PROBLEM STATEMENT
Range to output from the entries below: the line containing "View my complete profile (749, 919)" through the line containing "July (705, 1283)". Set it down exactly, ends included, nothing else.

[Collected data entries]

☆ ☆ ☆ ☆ ☆ ☆ ☆

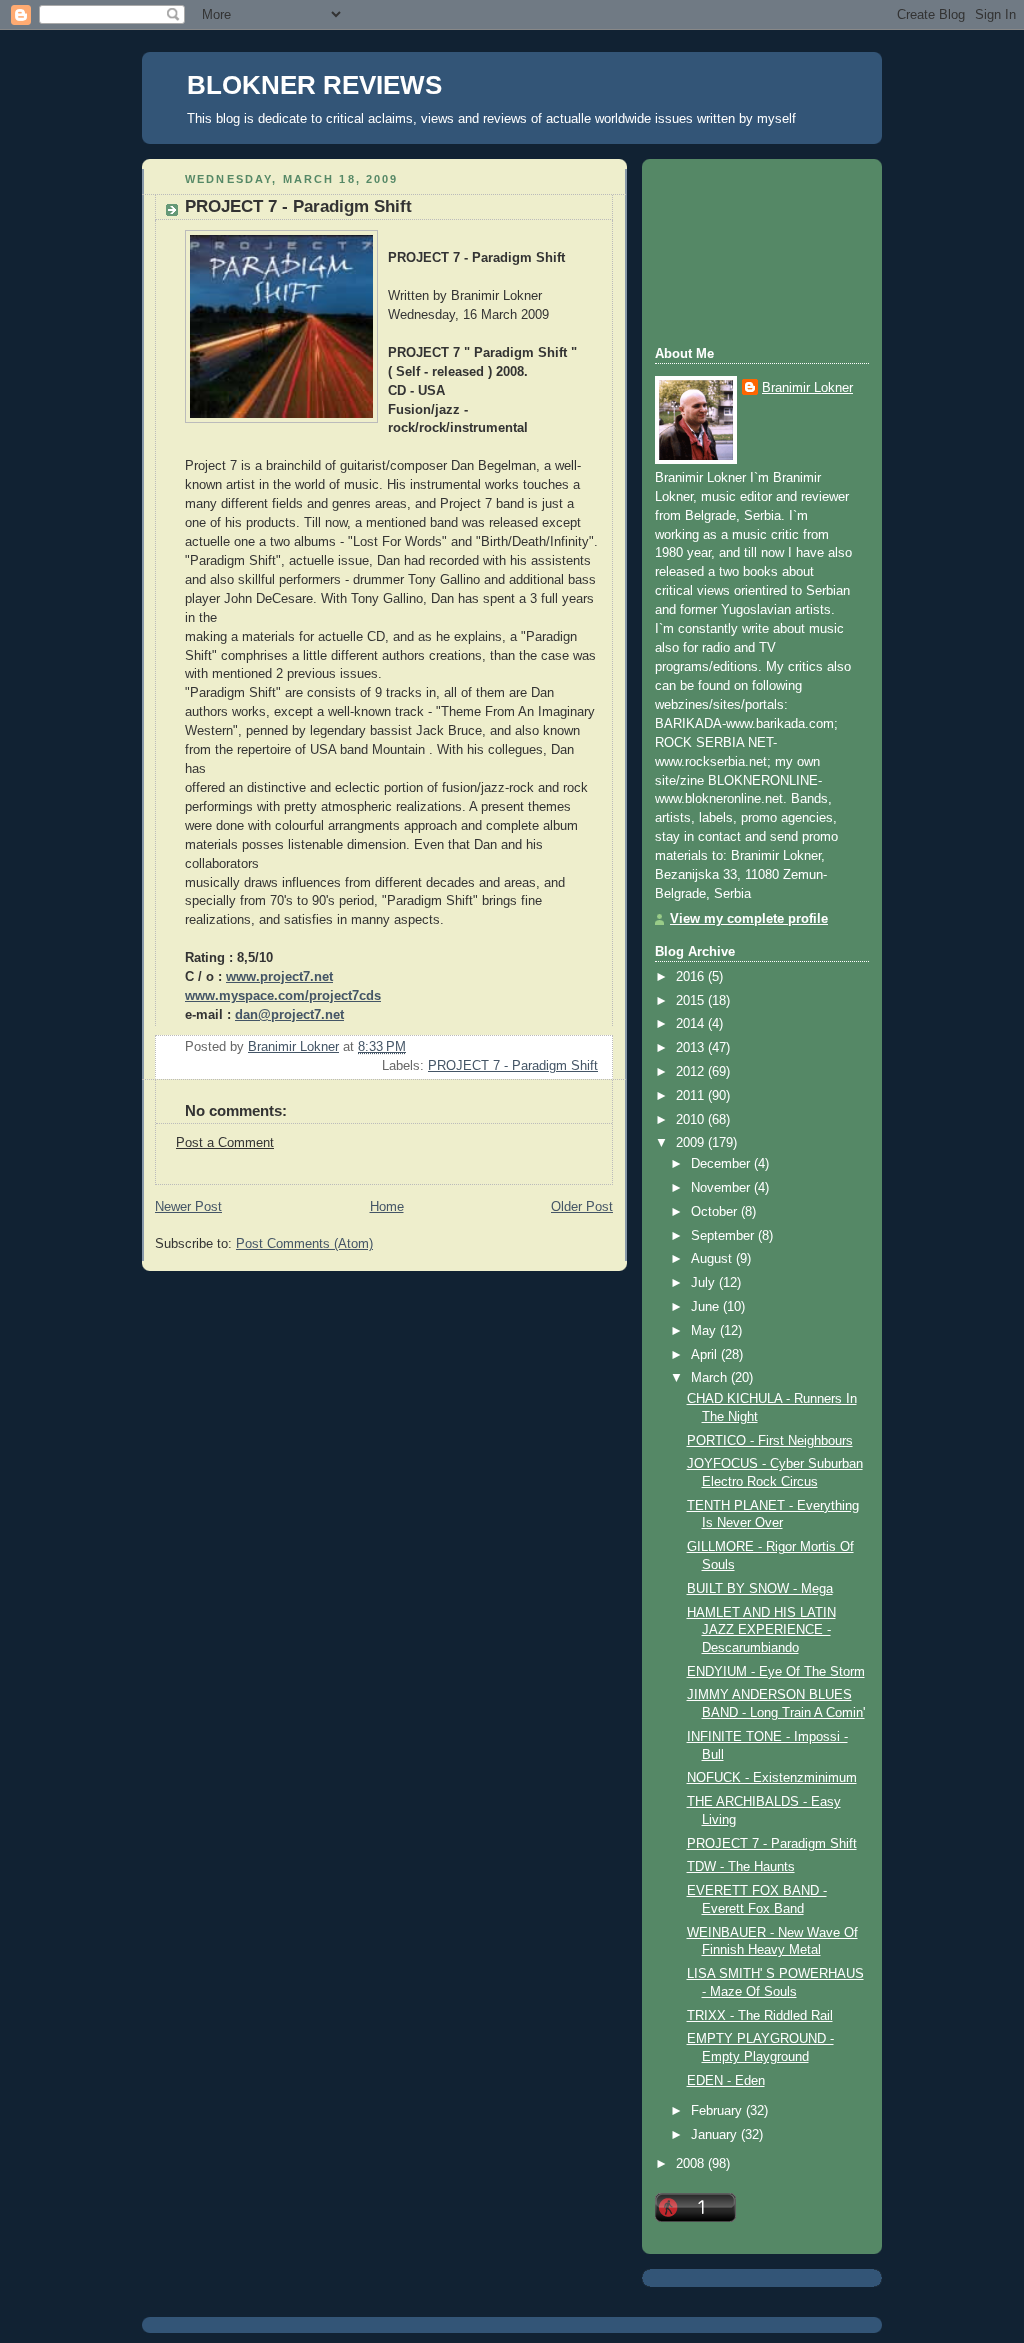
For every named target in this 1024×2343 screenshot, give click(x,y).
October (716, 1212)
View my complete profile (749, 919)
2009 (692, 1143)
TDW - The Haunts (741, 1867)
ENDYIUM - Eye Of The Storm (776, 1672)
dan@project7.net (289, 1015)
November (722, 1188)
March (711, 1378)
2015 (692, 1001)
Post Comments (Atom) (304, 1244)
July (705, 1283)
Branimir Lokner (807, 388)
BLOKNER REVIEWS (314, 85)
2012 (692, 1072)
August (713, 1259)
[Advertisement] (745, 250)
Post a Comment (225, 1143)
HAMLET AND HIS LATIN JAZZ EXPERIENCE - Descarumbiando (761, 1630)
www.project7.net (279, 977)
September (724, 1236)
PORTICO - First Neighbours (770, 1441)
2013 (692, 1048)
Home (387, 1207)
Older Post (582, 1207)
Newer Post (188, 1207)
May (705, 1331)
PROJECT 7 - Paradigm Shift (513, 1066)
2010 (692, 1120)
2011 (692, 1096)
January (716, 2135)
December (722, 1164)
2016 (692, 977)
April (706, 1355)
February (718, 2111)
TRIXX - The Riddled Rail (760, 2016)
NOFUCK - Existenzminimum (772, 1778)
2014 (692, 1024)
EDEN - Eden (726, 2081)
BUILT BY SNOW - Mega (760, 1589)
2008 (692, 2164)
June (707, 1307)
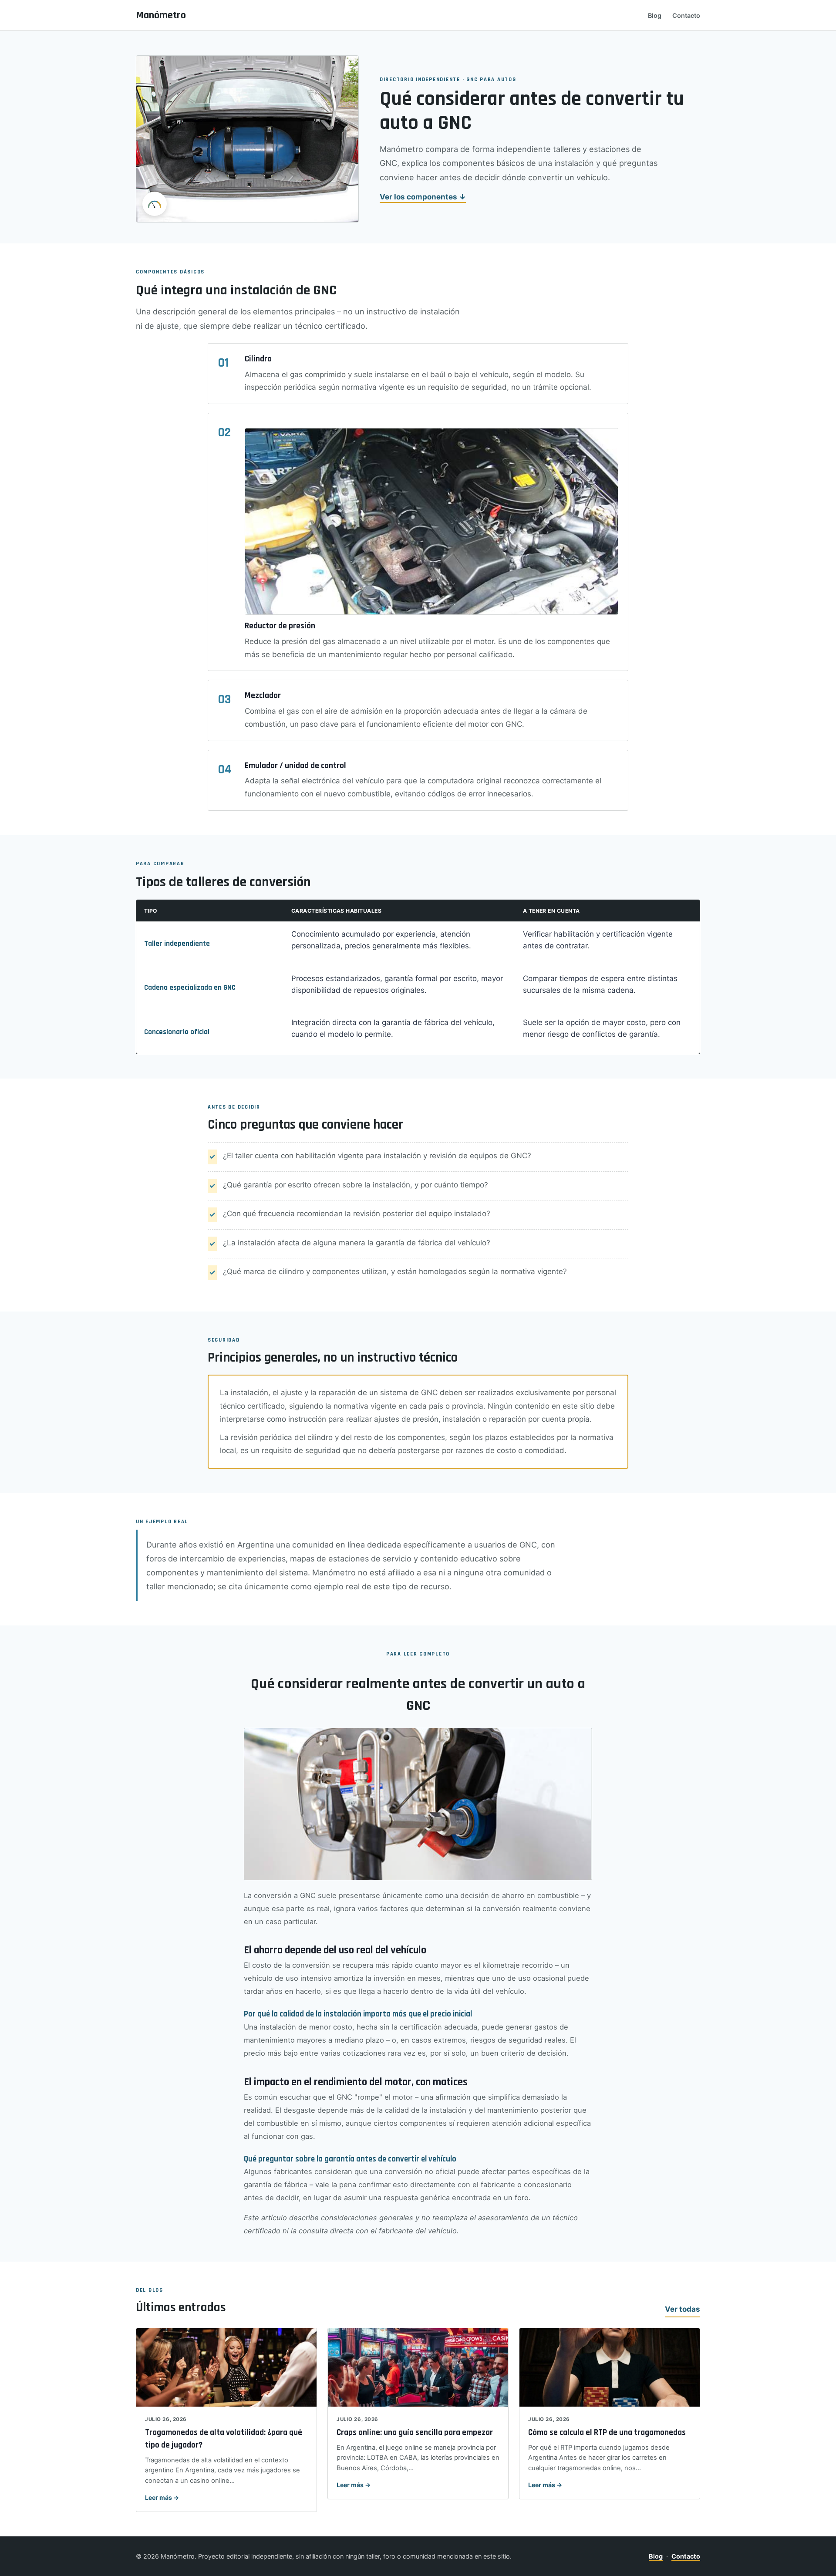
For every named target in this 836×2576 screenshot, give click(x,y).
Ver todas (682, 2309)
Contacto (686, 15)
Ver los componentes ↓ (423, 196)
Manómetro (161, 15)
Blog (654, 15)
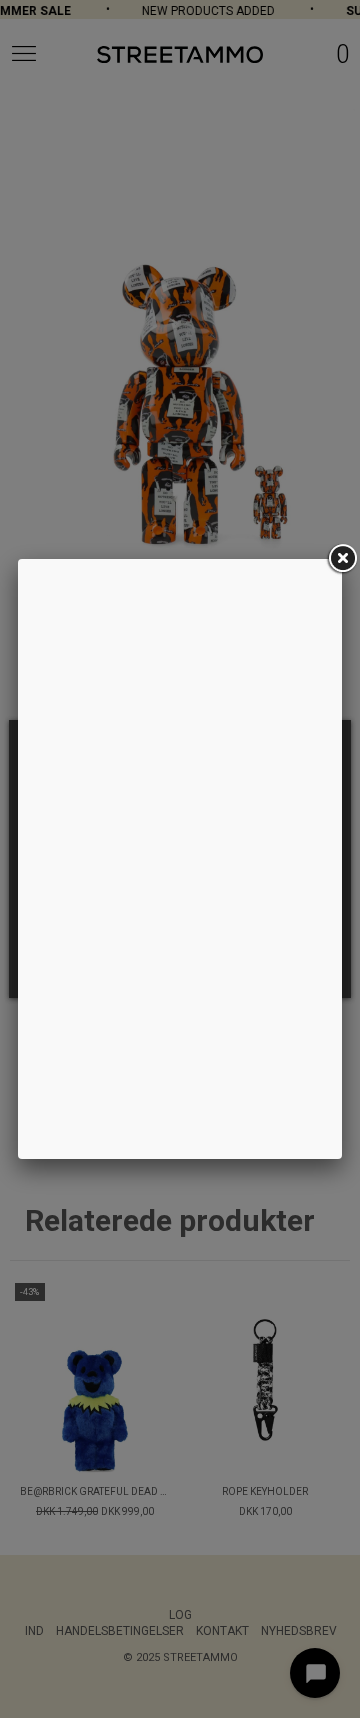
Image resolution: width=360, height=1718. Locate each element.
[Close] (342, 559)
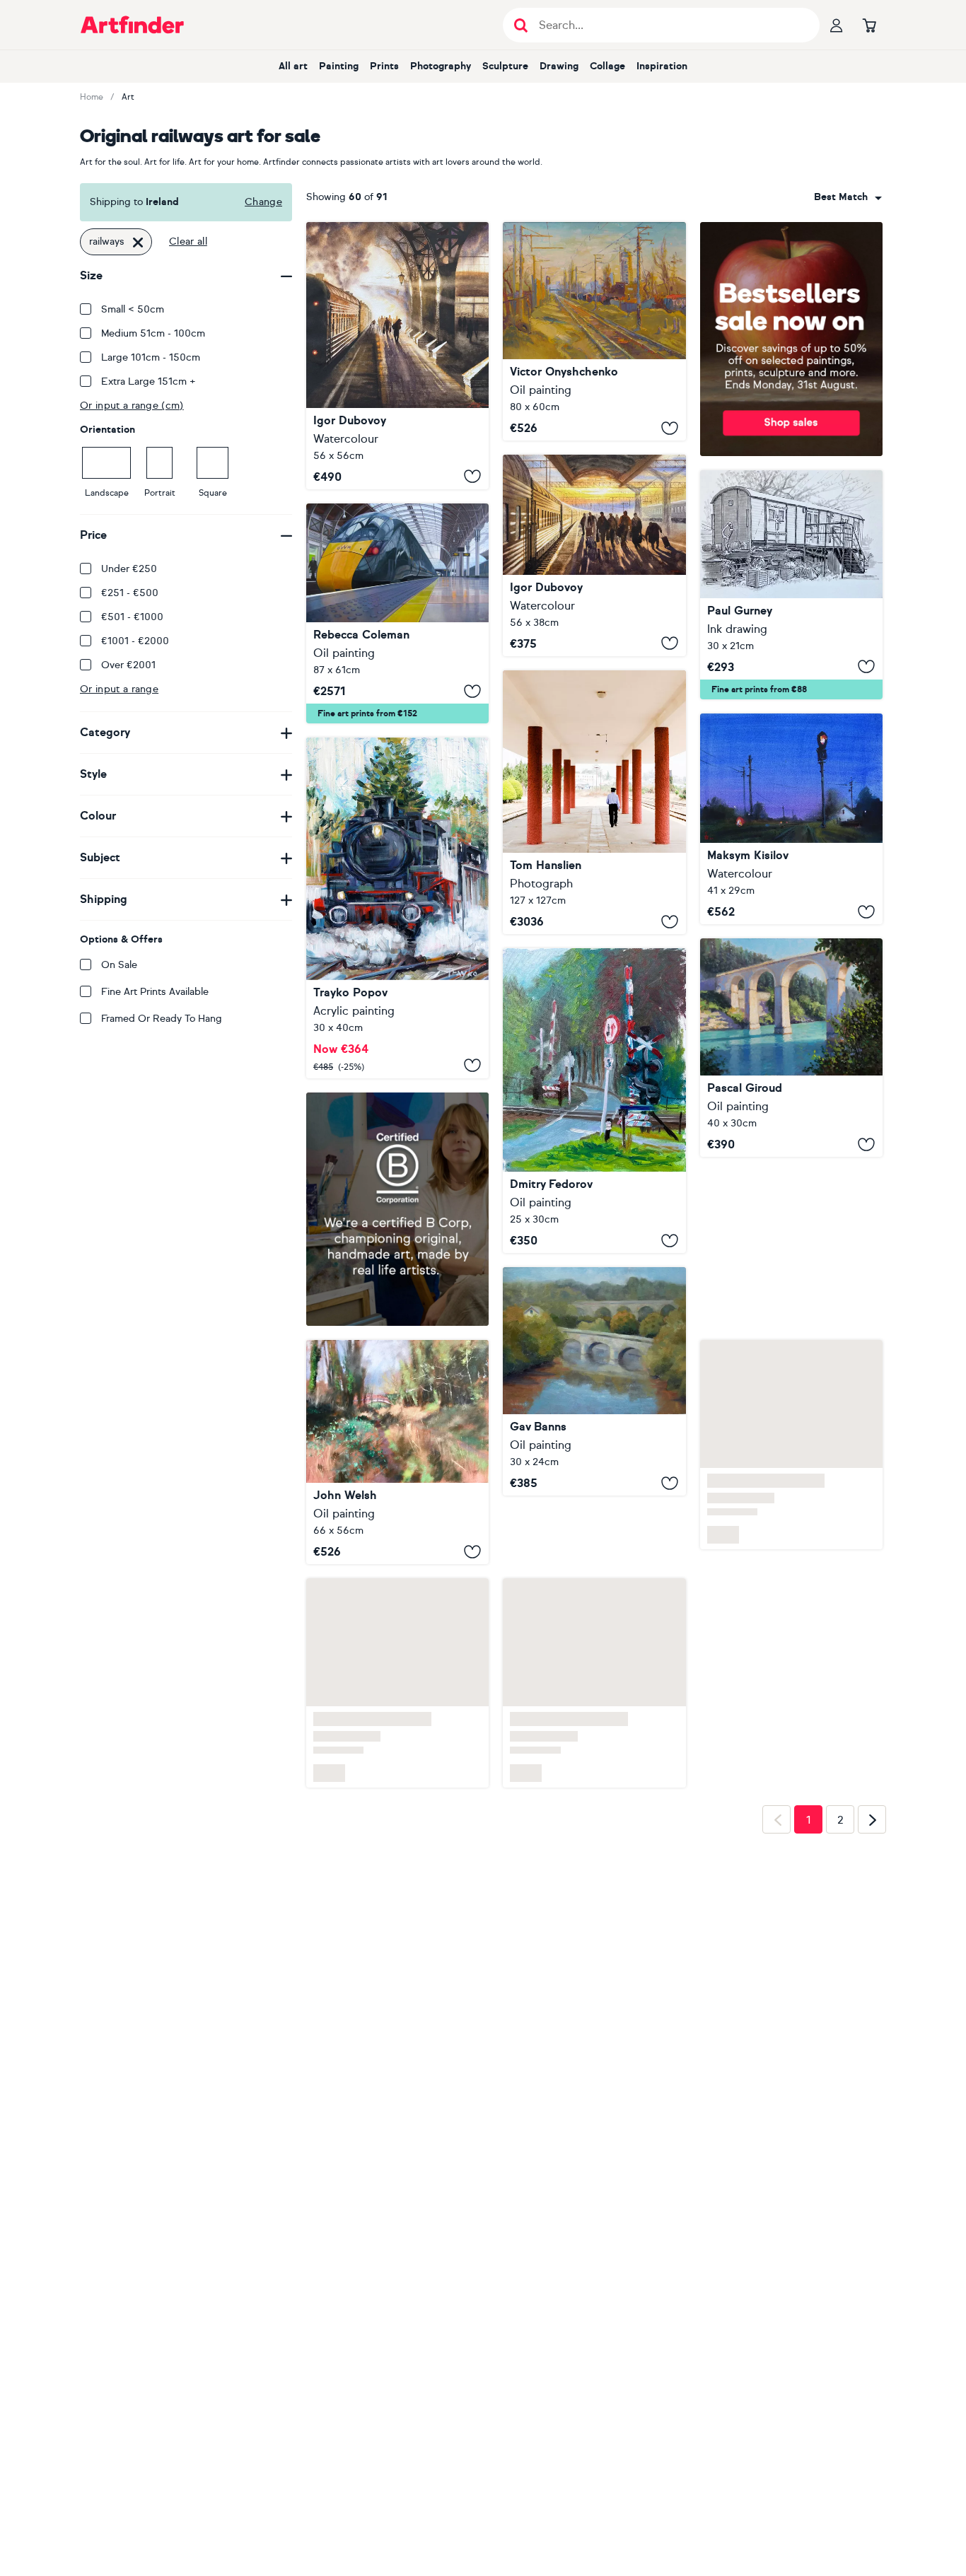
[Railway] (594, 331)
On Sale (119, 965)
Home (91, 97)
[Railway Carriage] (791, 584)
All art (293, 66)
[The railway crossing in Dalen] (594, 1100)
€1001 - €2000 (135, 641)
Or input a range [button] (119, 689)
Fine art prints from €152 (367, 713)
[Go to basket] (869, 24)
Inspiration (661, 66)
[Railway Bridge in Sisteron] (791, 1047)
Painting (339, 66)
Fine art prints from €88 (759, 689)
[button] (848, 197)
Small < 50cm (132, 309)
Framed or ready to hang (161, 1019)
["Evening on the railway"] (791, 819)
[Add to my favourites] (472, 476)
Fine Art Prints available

☆ ☆ ☆ ☆ ☆ ☆ ☆

YOUR SOLUTION
View my complete profile (749, 919)
2009 (692, 1143)
TDW - The Haunts (741, 1867)
ENDYIUM - Eye Of The Storm (776, 1672)
dan@project7.net (289, 1015)
November (722, 1188)
March (711, 1378)
2015 (692, 1001)
Post Comments (Atom) (304, 1244)
July (705, 1283)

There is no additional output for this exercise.